> **DATA SHOWN**
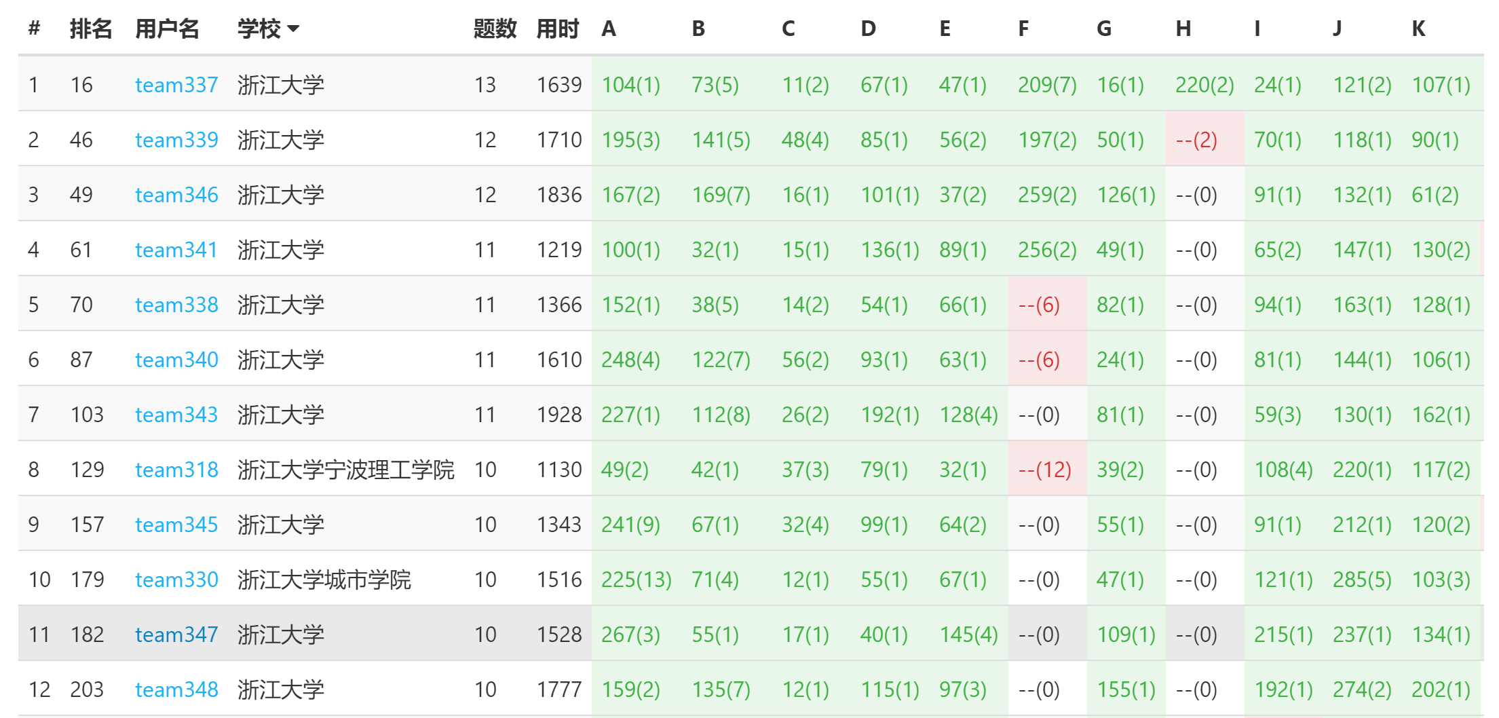
Task: Open the 学校 filter dropdown arrow
Action: (293, 29)
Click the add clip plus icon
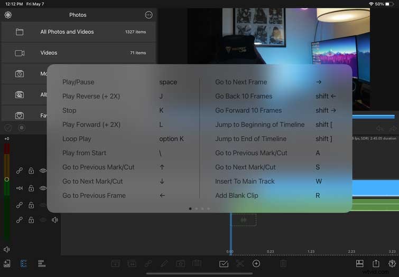Image resolution: width=399 pixels, height=277 pixels. point(256,263)
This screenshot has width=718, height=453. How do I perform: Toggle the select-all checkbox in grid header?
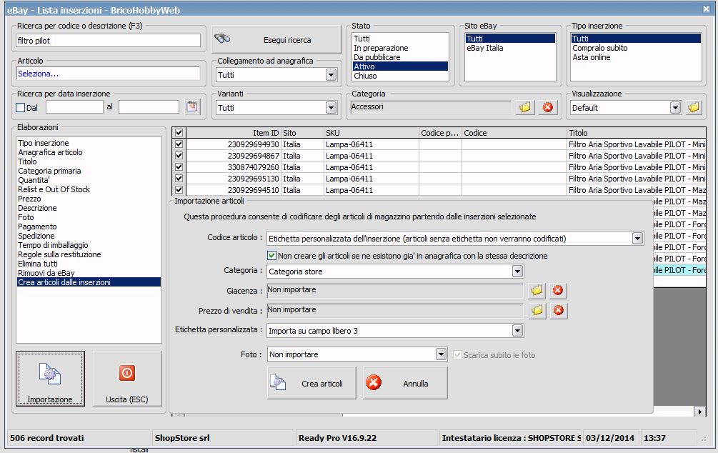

> **DIRECTION**
Copy every line of text in the records above without changing a character, and leave the pictures out.

> **FINAL ANSWER**
Task: Open the 学校 filter dropdown arrow
Action: (293, 29)
Click the add clip plus icon
Image resolution: width=399 pixels, height=277 pixels. point(256,263)
This screenshot has width=718, height=453. How do I perform: Toggle the select-all checkbox in grid header?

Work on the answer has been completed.